# crappie fishing



## cherrell136 (May 5, 2005)

I have a place to fish in fostoria which is a quarry. I know there are crappie in there, I caught a very nice one by accident last year. 


What is the best way to fish for spring crappie when you do not know the depth of the area you are fishing, structure etc. 

Fishing from dock by the way.

Thank you in advance


----------



## crappiewacka (Apr 7, 2009)

Any visible structure you can cast to near shore. 

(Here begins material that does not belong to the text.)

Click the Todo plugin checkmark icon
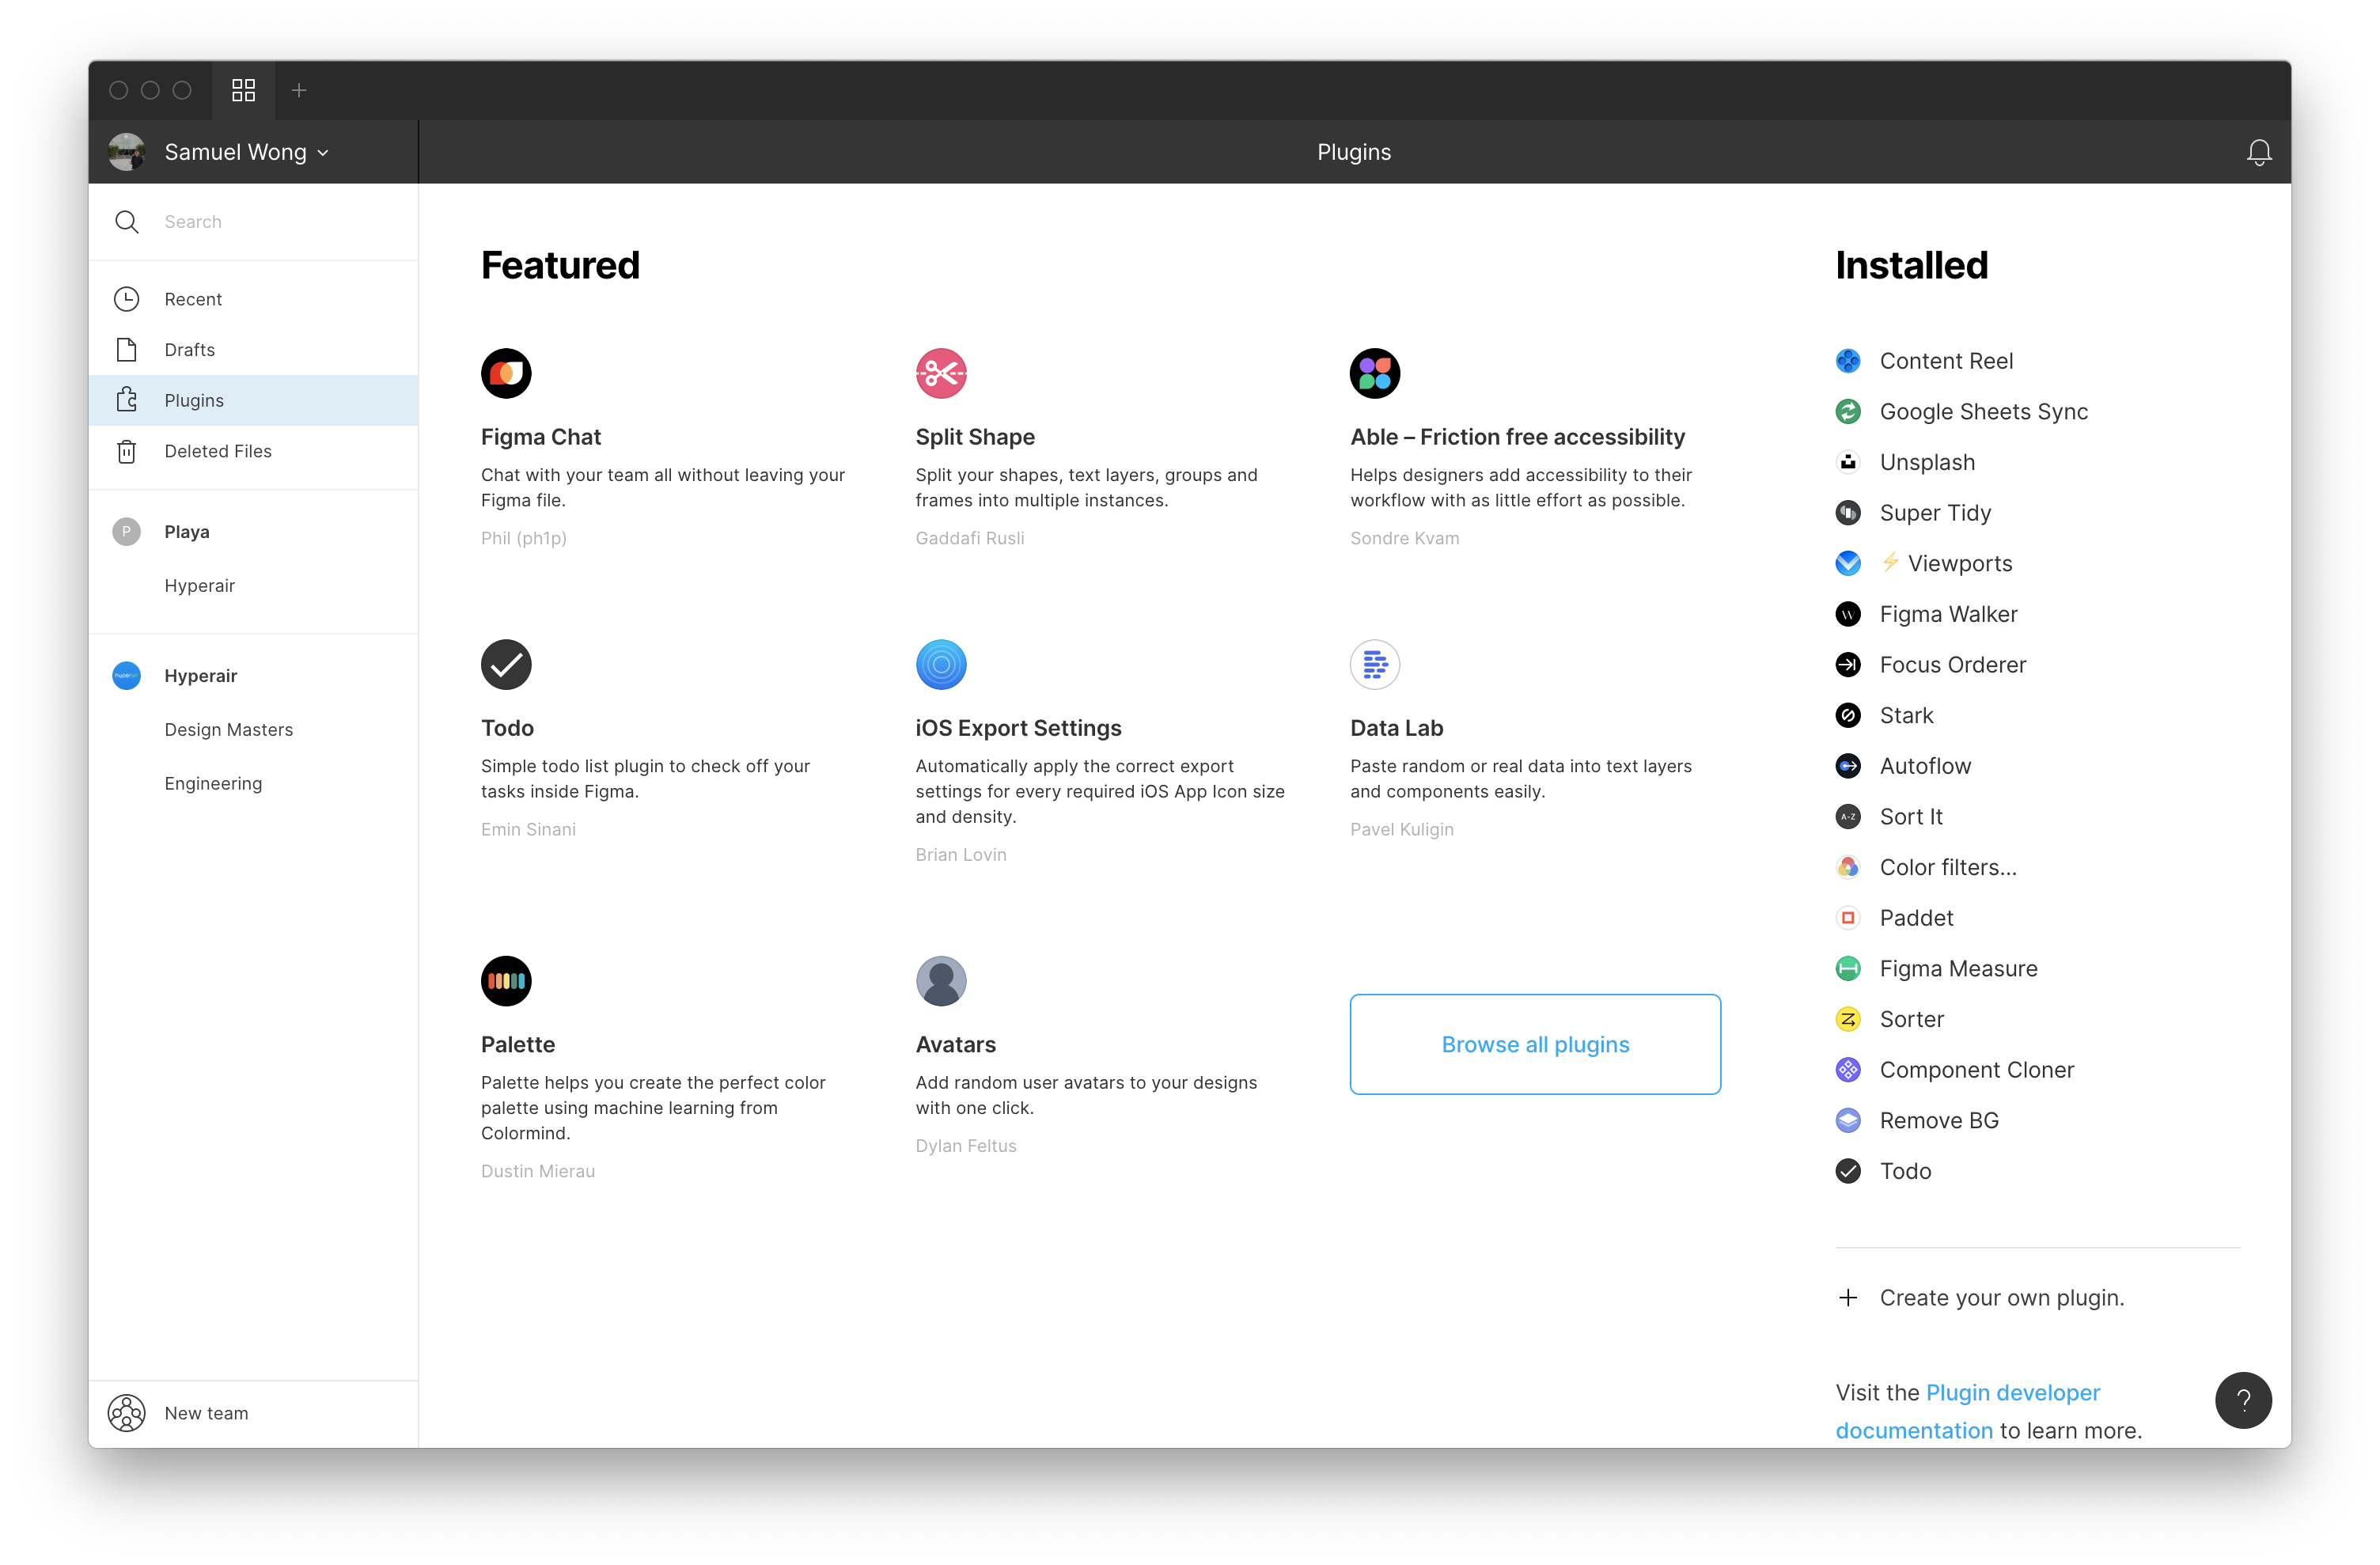2380x1565 pixels. pyautogui.click(x=506, y=662)
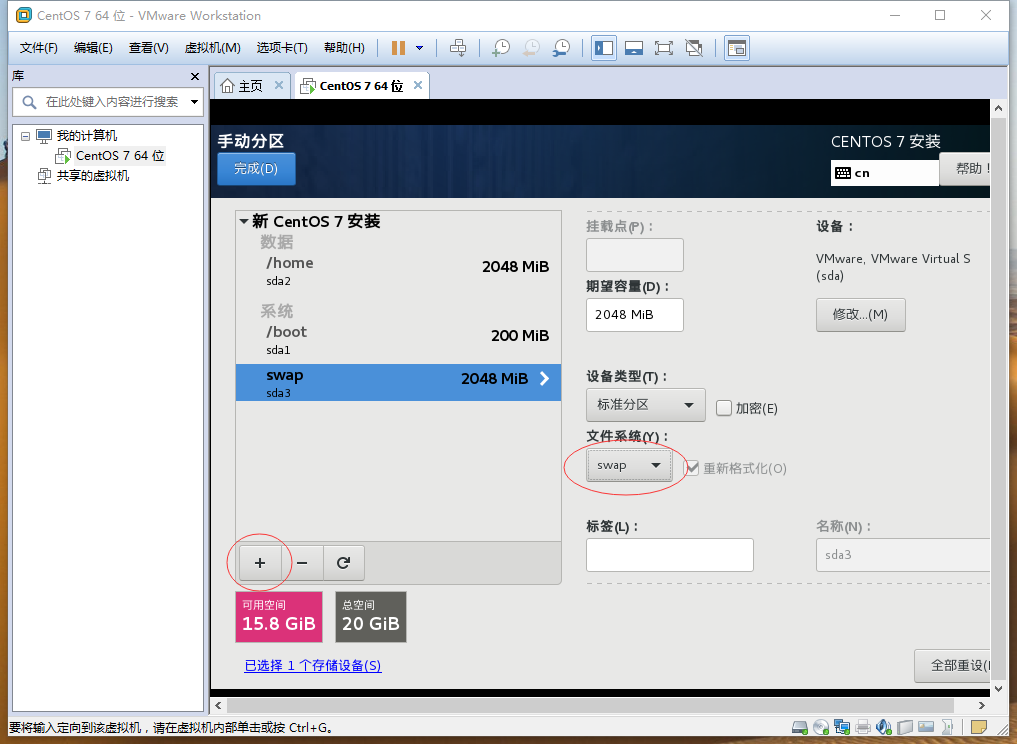Reload storage configuration with refresh icon
Image resolution: width=1017 pixels, height=744 pixels.
(344, 563)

Bobber, #2 wire hook and split shot just enough to pull minnow down slowly. Cast near weeds, brush or tree branches in water near shore. Spawning crappie in spring will be in shallower water so fishing 2 to 6' is ideal. I've caught them in less than a foot. Keep bobber on smallest size, just able to support rig. Paying close attention not to just pull down but sideways movements and bobber upturning/flip up. Water temp from 50 - 60 degrees is ideal spawning conditions. Being its a quarry it should warm fairly quick.

Second would be casting small roadrunner jigs(1/32 oz) tipped with small minnow and casting to mentioned structures.

Don't forget to fish submerged dock supports right under ya!

Good luck! Eat well!


----------



## Boathead241 (Oct 4, 2005)

Tru turn hook, split shot up the line a couple feet, lively minnow,cast near aforementioned cover and HANG ON. Watch your line for the tick/thump as you are slowly reeling the like in. POW BANG BOOM!!!

Sent from my VS920 4G using Ohub Campfire mobile app


----------



## c. j. stone (Sep 24, 2006)

Most "quarries" have no decernible "structure", usually just rocky banks that drop off steeply into very deep, crystal clear water. (Compare it to a giant "soup" bowl.) .This is because most of the area around the quarry was cleared of trees and vegetation, and any available topsoil was cleared away prior to actually mining be it sand, gravel, coal, etc. The only shot you really have would be constantly moving, throwing your minnow/splitshot/ bobber rig straight out as far as you can, reeling it back slowly in hopes of contacting a suspended school since the fish have little to no structure to relate to. Quarry fishing is not usually very productive for the cited reasons. LM quarry bass, for example, will cruise around the shore hoping to locate an easy meal but are nearly impossible to catch because they usually see you first and spook. A very old quarry(ala Ohio Power ponds) might be a little different since some grass, weeds, and/or weedy trees might have taken hold since initial construction. In my opinion, there are much better choices for a place to fish.


----------



## Star1pup (Aug 3, 2004)

On my former property I had 3 strip mine ponds and they all had some sort of structure, but not what you usually imagine. I found that there were always a cove where the water depth changed and that was good. I also did well along the banks where it dropped off from shore to about 3'. The banks were also good where any sort of vegetation provided shade, even berry bushes.

Lowellville Rod & Gun Club had a quarry lake and when I was a member I found that there were areas of shallow & deeper water that paid off for me.

Now I have a dock on this lake and the best place is right off my dock. I've been catching some slabs, but had to put the minnow right next to the dock to get a bite. With the water still cold they might not want to move too far to eat.


----------